В законодательстве первой половины XVII века телесные наказания продолжали использоваться при тяжких преступлениях[560], но в то же время в Разбойном приказе разрабатывали более детализированные стандарты применения и смертной казни. В законе 1625 года только умышленное убийство объявлялось достойным смерти; убийство, совершенное без заранее обдуманного намерения и сговора, в частности во время драки или по «пьяномум делу», каралось суровым телесным наказанием, обычно битьем кнутом, а в случае если инцидент произошел между крепостными, убийца с семьей выдавался хозяину убитого крестьянина в возмещение. Последующее законодательство уточняло нормы компенсации за долги убитого и ввело денежный штраф вместо физического обмена крестьянами. Кроме того, в мае 1637 года Разбойный приказ несколько изменил порядок применения телесных наказаний, когда казнь беременных женщин, приговоренных к смерти, была отсрочена на срок в шесть недель после родов[561]. Таким образом, в течение первой половины XVII века законодательство России развило систему градаций в наказаниях, увеличив применение телесных наказаний и смертной казни за преступления, существенно подрывавшие государственные интересы или направленные против местных сообществ.

Телесное наказание

Как правило, телесное наказание по-московски состояло в битье кнутом, внушавшем ужас[562]. Европейские путешественники завороженно и с отвращением смотрели на это мучение. В хрестоматийном описании Адама Олеария жертву обнажили до пояса, и помощник палача взвалил его себе на спину. Как только его крепко привязали веревкой, палач принялся за дело. Он «отступал позади грешника на добрых три шага назад и стегал изо всей своей силы длинным толстым кнутом так, что после каждого удара кровь обильно лилась. В конце кнута привязаны три ремешка, длиною с палец, из твердой недубленой лосиной кожи; они режут, как ножи. Несколько человек таким образом (ввиду того что преступление их велико) были забиты кнутом до смерти. Служитель судьи стоял тут же, читая по ярлыку, сколько ударов должен был каждый получить; когда означенное число ударов оказывалось исполненным, он rричал: „Полно!”, то есть достаточно… Спины их не сохранили целой кожи даже с палец шириною»[563].

Помимо описанного Олеарием способа кнутом могли бить «на козле» (деревянной конструкции-подставке) – это выражение впервые встречается около 1630-х годов. Не сохранилось описаний этого предмета, но предполагается, что наказываемого привязывали к подставке, а не к человеку[564].

Наказания происходили публично, причем прямо заявлялась цель отбить у зрителей охоту нарушать закон, а возможно, имелось в виду и ритуальное искупление по отношению к пострадавшему от преступления сообществу.
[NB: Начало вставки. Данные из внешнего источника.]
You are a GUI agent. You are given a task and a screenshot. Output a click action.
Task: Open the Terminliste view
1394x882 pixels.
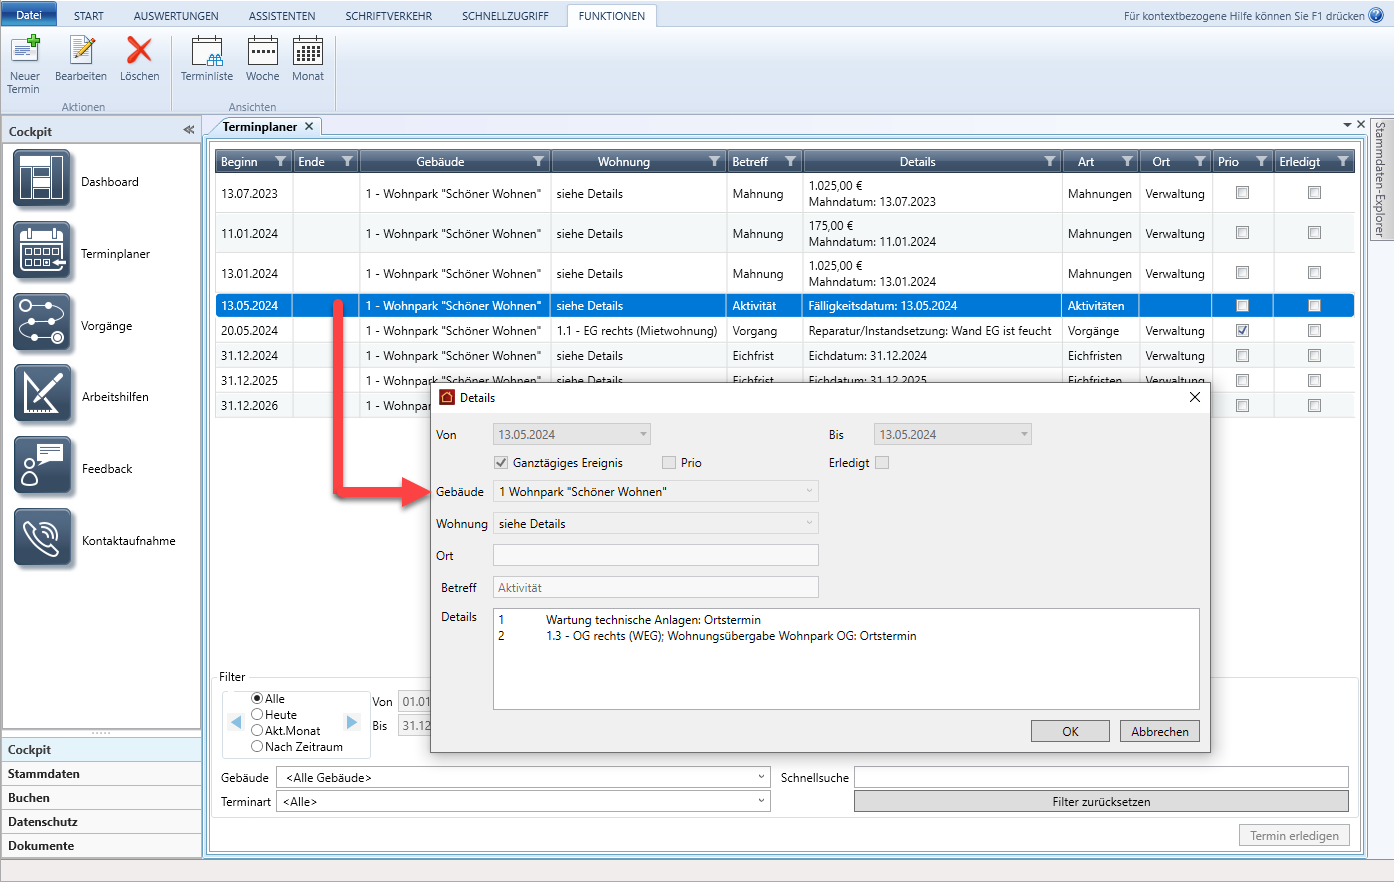click(x=207, y=51)
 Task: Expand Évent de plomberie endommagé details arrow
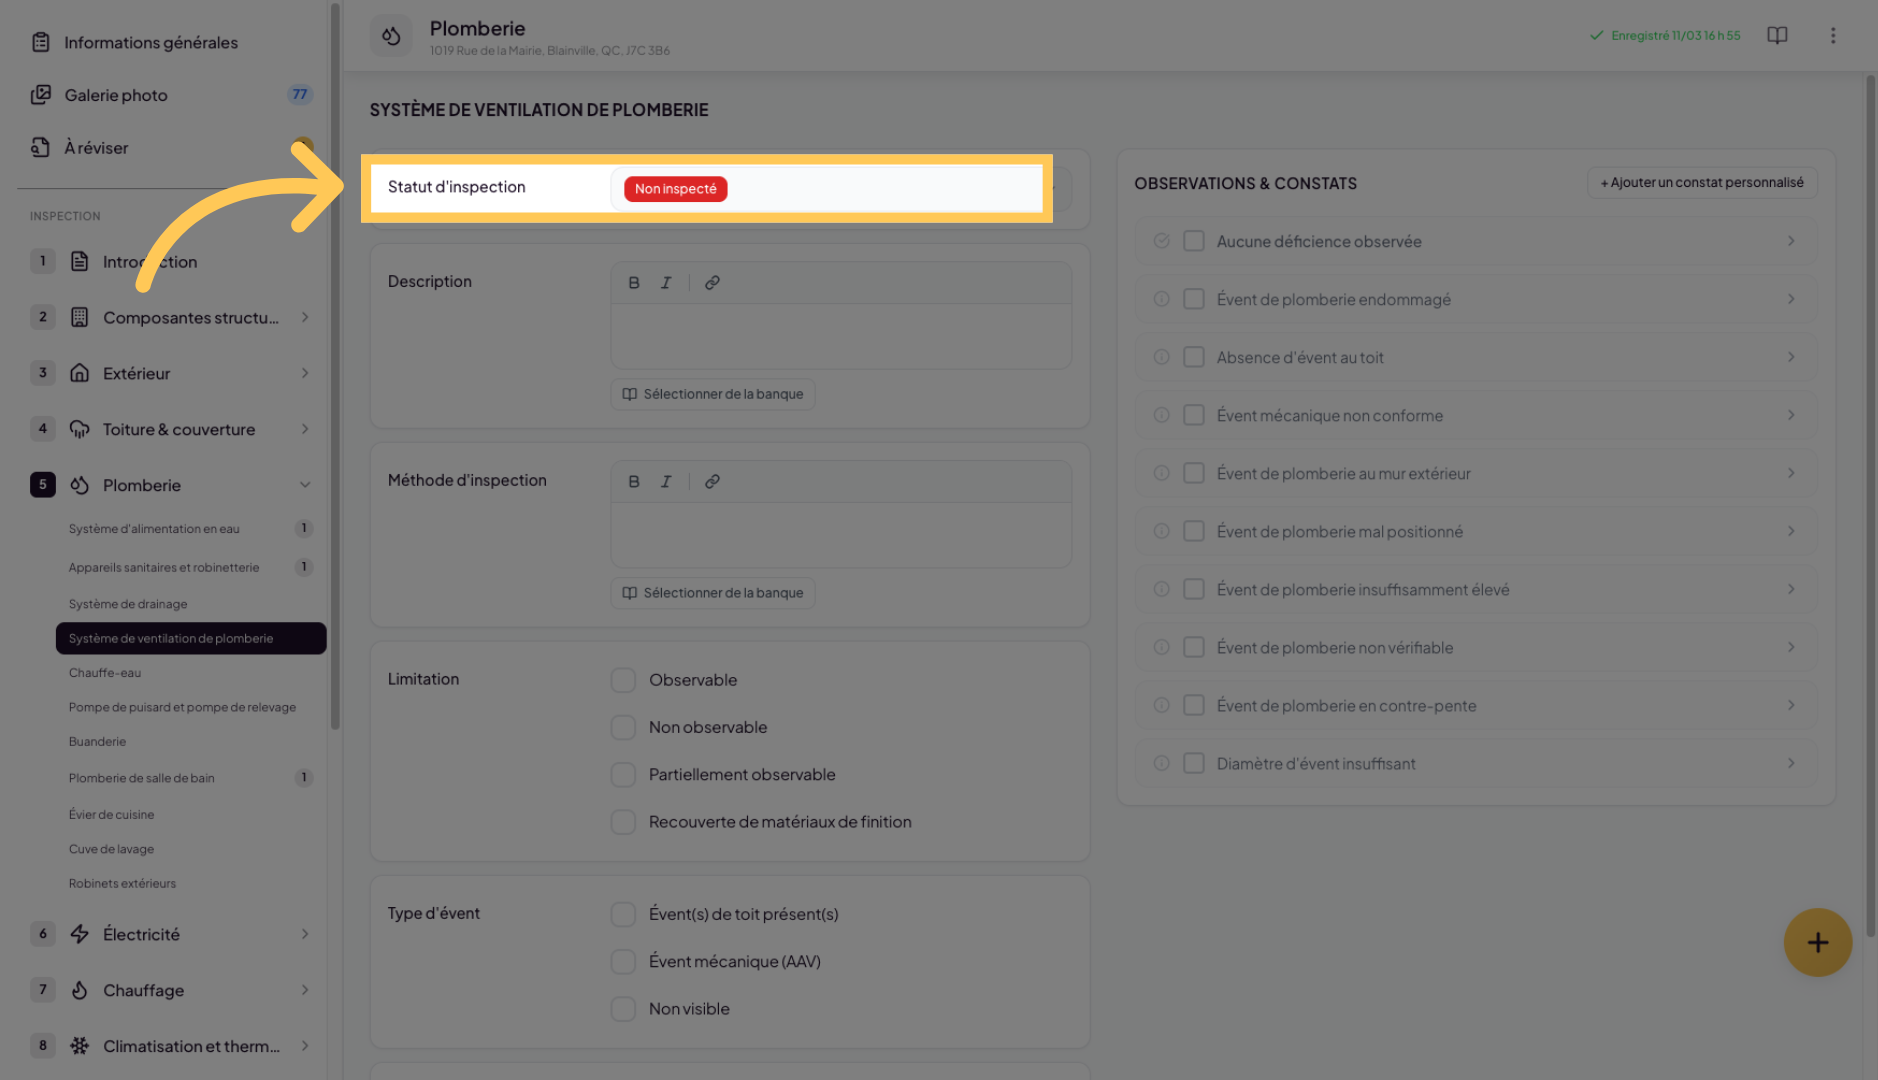[x=1790, y=299]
Обе цели могли быть достигнуты благодаря проведению наказания на месте преступления, что было давней традицией[565]. Например, когда в 1648 году воронежские дети боярские и казаки отказались подчиняться воеводе, он получил приказ выбрать троих или четверых старших («лучших») казаков и бить их батогами перед приказной избой. С более зловещим намеком в Устюге в 1648 году и в Москве в 1662 году восставших вешали вблизи мест, где произошел бунт[566]. В то время как со стороны государства это было демонстрацией того, какое поведение недопустимо, местные сообщества также могли приветствовать выставление преступника напоказ – как для его опознания (по словам одного историка, выставление перед народом во время наказания было формой «охраны порядка»[567]), так и чтобы получить удовлетворение от того, что девиантность поведения искуплена и вычищена.